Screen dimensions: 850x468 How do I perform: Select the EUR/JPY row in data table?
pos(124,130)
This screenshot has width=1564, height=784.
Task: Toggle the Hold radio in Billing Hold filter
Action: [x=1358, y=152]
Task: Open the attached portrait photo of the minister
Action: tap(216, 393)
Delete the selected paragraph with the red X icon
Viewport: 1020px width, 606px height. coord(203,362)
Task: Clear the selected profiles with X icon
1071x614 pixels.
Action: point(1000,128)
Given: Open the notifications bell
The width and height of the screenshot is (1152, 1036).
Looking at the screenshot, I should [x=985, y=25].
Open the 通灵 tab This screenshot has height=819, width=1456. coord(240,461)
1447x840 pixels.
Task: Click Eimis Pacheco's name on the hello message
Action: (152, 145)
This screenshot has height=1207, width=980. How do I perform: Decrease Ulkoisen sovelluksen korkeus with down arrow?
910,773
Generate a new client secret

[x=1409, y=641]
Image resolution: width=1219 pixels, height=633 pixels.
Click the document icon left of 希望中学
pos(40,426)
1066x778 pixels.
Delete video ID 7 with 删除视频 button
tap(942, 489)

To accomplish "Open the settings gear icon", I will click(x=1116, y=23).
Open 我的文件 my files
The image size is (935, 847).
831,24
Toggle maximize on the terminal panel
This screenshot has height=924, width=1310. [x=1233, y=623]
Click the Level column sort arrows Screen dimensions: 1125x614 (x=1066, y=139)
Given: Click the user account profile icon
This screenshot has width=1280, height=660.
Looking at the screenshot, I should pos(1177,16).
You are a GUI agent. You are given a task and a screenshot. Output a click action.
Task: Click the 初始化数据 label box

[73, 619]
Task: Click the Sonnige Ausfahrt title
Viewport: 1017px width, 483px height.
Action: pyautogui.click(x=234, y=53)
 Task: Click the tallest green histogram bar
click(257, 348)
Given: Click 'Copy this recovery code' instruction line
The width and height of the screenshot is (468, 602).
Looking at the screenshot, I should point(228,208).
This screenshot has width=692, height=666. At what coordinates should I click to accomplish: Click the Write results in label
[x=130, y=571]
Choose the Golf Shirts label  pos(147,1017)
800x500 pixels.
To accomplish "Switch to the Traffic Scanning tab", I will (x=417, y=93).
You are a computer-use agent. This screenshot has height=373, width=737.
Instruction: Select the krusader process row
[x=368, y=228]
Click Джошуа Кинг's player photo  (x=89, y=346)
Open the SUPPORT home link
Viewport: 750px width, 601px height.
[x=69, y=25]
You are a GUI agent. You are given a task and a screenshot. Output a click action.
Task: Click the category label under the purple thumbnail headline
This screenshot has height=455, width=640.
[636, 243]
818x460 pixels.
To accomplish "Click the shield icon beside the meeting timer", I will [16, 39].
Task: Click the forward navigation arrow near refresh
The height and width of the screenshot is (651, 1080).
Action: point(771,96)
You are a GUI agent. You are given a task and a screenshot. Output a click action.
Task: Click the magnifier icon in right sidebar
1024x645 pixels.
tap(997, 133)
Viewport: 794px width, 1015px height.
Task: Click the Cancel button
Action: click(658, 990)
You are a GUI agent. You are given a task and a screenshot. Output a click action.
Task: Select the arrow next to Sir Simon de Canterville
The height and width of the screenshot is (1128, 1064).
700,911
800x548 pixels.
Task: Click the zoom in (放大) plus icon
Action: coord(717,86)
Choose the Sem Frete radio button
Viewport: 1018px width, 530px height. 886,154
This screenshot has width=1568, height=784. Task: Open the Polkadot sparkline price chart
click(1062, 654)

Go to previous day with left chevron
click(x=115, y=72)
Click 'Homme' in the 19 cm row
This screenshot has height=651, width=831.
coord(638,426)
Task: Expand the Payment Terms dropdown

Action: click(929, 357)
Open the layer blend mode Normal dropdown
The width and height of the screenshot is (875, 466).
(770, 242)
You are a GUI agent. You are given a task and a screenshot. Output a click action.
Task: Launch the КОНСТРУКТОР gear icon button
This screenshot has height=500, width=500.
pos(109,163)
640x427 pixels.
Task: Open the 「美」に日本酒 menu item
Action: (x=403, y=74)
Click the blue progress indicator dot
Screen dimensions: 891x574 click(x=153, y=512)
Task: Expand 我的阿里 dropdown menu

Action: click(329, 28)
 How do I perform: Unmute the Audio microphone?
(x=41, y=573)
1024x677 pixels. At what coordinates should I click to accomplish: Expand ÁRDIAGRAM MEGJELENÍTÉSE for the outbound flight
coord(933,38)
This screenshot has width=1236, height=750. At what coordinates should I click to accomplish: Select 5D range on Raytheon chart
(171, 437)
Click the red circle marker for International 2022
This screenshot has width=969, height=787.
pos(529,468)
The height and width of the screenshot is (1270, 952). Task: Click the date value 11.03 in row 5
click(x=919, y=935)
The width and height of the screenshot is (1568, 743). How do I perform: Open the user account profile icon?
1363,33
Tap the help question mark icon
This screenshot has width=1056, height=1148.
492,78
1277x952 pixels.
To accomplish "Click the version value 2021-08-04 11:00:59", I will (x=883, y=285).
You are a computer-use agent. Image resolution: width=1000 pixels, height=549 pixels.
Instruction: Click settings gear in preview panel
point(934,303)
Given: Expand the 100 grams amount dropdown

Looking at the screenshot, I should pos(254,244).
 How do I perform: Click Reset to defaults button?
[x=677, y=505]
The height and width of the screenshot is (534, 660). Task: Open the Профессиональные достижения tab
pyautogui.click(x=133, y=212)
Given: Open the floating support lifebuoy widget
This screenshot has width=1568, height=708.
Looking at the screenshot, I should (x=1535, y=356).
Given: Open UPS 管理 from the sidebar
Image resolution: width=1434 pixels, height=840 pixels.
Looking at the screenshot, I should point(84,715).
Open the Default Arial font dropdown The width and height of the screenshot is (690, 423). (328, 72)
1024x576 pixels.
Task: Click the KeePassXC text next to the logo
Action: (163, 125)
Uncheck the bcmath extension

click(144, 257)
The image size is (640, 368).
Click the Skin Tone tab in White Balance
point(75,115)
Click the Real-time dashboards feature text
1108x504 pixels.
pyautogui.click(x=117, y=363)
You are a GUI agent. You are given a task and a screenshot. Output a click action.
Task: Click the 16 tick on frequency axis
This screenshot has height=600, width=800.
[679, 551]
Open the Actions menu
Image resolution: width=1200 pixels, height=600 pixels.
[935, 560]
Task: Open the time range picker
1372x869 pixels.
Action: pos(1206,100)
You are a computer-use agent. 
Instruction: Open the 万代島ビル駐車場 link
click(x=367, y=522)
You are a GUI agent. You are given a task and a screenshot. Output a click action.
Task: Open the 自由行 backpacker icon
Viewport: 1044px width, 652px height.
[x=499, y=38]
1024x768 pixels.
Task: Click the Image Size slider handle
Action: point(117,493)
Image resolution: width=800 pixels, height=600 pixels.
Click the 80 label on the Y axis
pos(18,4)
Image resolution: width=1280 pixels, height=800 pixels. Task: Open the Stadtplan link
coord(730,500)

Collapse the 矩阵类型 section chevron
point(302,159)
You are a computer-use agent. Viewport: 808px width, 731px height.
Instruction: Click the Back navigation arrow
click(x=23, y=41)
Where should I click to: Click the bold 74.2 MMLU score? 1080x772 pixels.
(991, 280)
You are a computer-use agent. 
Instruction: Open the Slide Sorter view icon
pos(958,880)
----
## YOUR ASSIGNMENT
Out of the material above, output word for word the line with "Open the 通灵", the line with "Given: Click the user account profile icon", and all lines between them, with nothing else.

## ANSWER BOX
Open the 通灵 tab This screenshot has height=819, width=1456. coord(240,461)
1447x840 pixels.
Task: Click Eimis Pacheco's name on the hello message
Action: (152, 145)
This screenshot has height=1207, width=980. How do I perform: Decrease Ulkoisen sovelluksen korkeus with down arrow?
910,773
Generate a new client secret

[x=1409, y=641]
Image resolution: width=1219 pixels, height=633 pixels.
Click the document icon left of 希望中学
pos(40,426)
1066x778 pixels.
Delete video ID 7 with 删除视频 button
tap(942, 489)

To accomplish "Open the settings gear icon", I will click(x=1116, y=23).
Open 我的文件 my files
The image size is (935, 847).
831,24
Toggle maximize on the terminal panel
This screenshot has height=924, width=1310. [x=1233, y=623]
Click the Level column sort arrows Screen dimensions: 1125x614 (x=1066, y=139)
Given: Click the user account profile icon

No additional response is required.